• [OBJECTIF 1]: Réécrivez sous forme de liste JSON de chaînes les lignes de la liste ci-dessous, de celle qui contient « Confirm the report with the OK button » jusqu'à la dernière de la liste comprise. Mettez une chaîne par ligne et laissez de côté les lignes vides.

• [TEXTE SOURCE]:
■ ■ ■

Derrière le titre barbaque se trouve un pseudo film d’horreur, un drame social et humain pathétique enrobé avec des tics de proto slasher et surtout de comédie douce-amère. [Le britannique] Raw Meat (Death Line pour les américains, Le Métro de la mort pour les français) est le premier long-métrage de Gary Sherman, qui enchaînera avec Dead & Buried puis Vice Squad, où il s’agira encore de passer des ‘frontières’ pour voir la démence et la perdition résolue : du premier au troisième s’opère une évolution de la fantaisie surnaturelle à la mesquinerie en action (Dead & Buried étant peut-être le plus apprécié et le plus éloquent à cause de cette position de passeur et de ‘trieur’).

Dans ce premier opus, la pudeur ou du moins des scrupules froids se substituent à la compassion, ce qui donne l’impression d’un film démissionnant mais seulement arrivé au bout du chemin crucial, en autorisant la contemplation, même en ne ratant pas une miette. Sur le plan horrifique, il s’en tient à une collection d’abjections, avec une poignée de déferlements hors-champ par la suite résolus ou relativisés ; ‘dédramatisés’ serait inadéquat car le vrai drame est celui des monstres, qu’on ne sonde pas et ne ‘vivra’ jamais en dépit des coups-d’œils insistants mais prudents. La construction donne l’impression d’une désinvolture mitigée, encadrée : les personnages se fréquentent, les investigations ne récoltent rien de décisif ; en marge on investi quelquefois le métro où c’est folklo – et folklo ‘autrement’ (comme le son de Will Malone en ouverture). Ce n’est qu’à la toute fin que toutes ces latences doivent trouver leur accomplissement en accéléré. Ce temps de la descente en métro suite à l’enlèvement se décompose en deux axes : la poursuite de l’otage et le semi-zombie s’activant avec sa lampe-torche en crachant « Je veux vivre » ; les quelques révélations concernant ce peuple des tréfonds et son histoire. La générosité du film trouve sans cesse des limites qui peuvent aider à constituer une ‘aura’ de mystère, mais ne remplisse pas ce dernier, surtout que le script se coltine de sévères angles morts et se fonde sur des pirouettes faiblement justifiées ; c’est probablement qu’ici on redoute (et donc confronte) plus, à raison, les dégâts de la corruption que l’emprise des mystères.

■ ■ ■

• [DONNÉES AFFICHÉES]:
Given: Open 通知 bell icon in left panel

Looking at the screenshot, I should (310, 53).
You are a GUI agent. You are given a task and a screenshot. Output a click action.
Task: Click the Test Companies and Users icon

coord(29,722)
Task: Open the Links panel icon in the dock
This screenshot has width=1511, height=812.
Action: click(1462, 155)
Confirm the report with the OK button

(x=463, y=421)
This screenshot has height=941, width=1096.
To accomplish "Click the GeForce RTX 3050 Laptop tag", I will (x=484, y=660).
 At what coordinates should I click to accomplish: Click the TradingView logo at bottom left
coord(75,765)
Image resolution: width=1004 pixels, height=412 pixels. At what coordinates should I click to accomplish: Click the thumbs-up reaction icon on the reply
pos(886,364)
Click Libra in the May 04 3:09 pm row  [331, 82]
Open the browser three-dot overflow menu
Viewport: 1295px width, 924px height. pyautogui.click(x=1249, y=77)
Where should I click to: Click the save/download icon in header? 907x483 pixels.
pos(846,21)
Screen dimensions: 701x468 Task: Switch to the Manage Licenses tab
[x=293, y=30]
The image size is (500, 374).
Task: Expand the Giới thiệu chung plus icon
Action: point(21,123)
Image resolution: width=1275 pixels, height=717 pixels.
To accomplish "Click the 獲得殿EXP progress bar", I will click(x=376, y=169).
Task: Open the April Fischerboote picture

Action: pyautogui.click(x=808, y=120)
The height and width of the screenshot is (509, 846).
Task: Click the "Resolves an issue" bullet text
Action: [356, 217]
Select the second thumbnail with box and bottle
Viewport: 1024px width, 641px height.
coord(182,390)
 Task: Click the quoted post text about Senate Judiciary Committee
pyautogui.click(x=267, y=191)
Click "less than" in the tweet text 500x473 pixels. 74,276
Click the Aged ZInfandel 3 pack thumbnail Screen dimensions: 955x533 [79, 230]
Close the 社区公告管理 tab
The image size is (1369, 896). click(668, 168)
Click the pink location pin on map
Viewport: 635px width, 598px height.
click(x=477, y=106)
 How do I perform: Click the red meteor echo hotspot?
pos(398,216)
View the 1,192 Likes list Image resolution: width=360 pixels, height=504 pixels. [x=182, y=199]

■ ■ ■

• [OBJECTIF 2]: Recopiez tel quel le passage de la critique du film Raw Meat qui va de « Derrière le titre » à « et de ‘trieur’). ».

• [RÉPONSE RÉDIGÉE 1]:
[
  "Confirm the report with the OK button",
  "(x=463, y=421)",
  "This screenshot has height=941, width=1096.",
  "To accomplish \"Click the GeForce RTX 3050 Laptop tag\", I will (x=484, y=660).",
  " At what coordinates should I click to accomplish: Click the TradingView logo at bottom left",
  "coord(75,765)",
  "Image resolution: width=1004 pixels, height=412 pixels. At what coordinates should I click to accomplish: Click the thumbs-up reaction icon on the reply",
  "pos(886,364)",
  "Click Libra in the May 04 3:09 pm row  [331, 82]",
  "Open the browser three-dot overflow menu",
  "Viewport: 1295px width, 924px height. pyautogui.click(x=1249, y=77)",
  "Where should I click to: Click the save/download icon in header? 907x483 pixels.",
  "pos(846,21)",
  "Screen dimensions: 701x468 Task: Switch to the Manage Licenses tab",
  "[x=293, y=30]",
  "The image size is (500, 374).",
  "Task: Expand the Giới thiệu chung plus icon",
  "Action: point(21,123)",
  "Image resolution: width=1275 pixels, height=717 pixels.",
  "To accomplish \"Click the 獲得殿EXP progress bar\", I will click(x=376, y=169).",
  "Task: Open the April Fischerboote picture",
  "Action: pyautogui.click(x=808, y=120)",
  "The height and width of the screenshot is (509, 846).",
  "Task: Click the \"Resolves an issue\" bullet text",
  "Action: [356, 217]",
  "Select the second thumbnail with box and bottle",
  "Viewport: 1024px width, 641px height.",
  "coord(182,390)",
  " Task: Click the quoted post text about Senate Judiciary Committee",
  "pyautogui.click(x=267, y=191)",
  "Click \"less than\" in the tweet text 500x473 pixels. 74,276",
  "Click the Aged ZInfandel 3 pack thumbnail Screen dimensions: 955x533 [79, 230]",
  "Close the 社区公告管理 tab",
  "The image size is (1369, 896). click(668, 168)",
  "Click the pink location pin on map",
  "Viewport: 635px width, 598px height.",
  "click(x=477, y=106)",
  " How do I perform: Click the red meteor echo hotspot?",
  "pos(398,216)",
  "View the 1,192 Likes list Image resolution: width=360 pixels, height=504 pixels. [x=182, y=199]"
]

• [RÉPONSE RÉDIGÉE 2]:
Derrière le titre barbaque se trouve un pseudo film d’horreur, un drame social et humain pathétique enrobé avec des tics de proto slasher et surtout de comédie douce-amère. [Le britannique] Raw Meat (Death Line pour les américains, Le Métro de la mort pour les français) est le premier long-métrage de Gary Sherman, qui enchaînera avec Dead & Buried puis Vice Squad, où il s’agira encore de passer des ‘frontières’ pour voir la démence et la perdition résolue : du premier au troisième s’opère une évolution de la fantaisie surnaturelle à la mesquinerie en action (Dead & Buried étant peut-être le plus apprécié et le plus éloquent à cause de cette position de passeur et de ‘trieur’).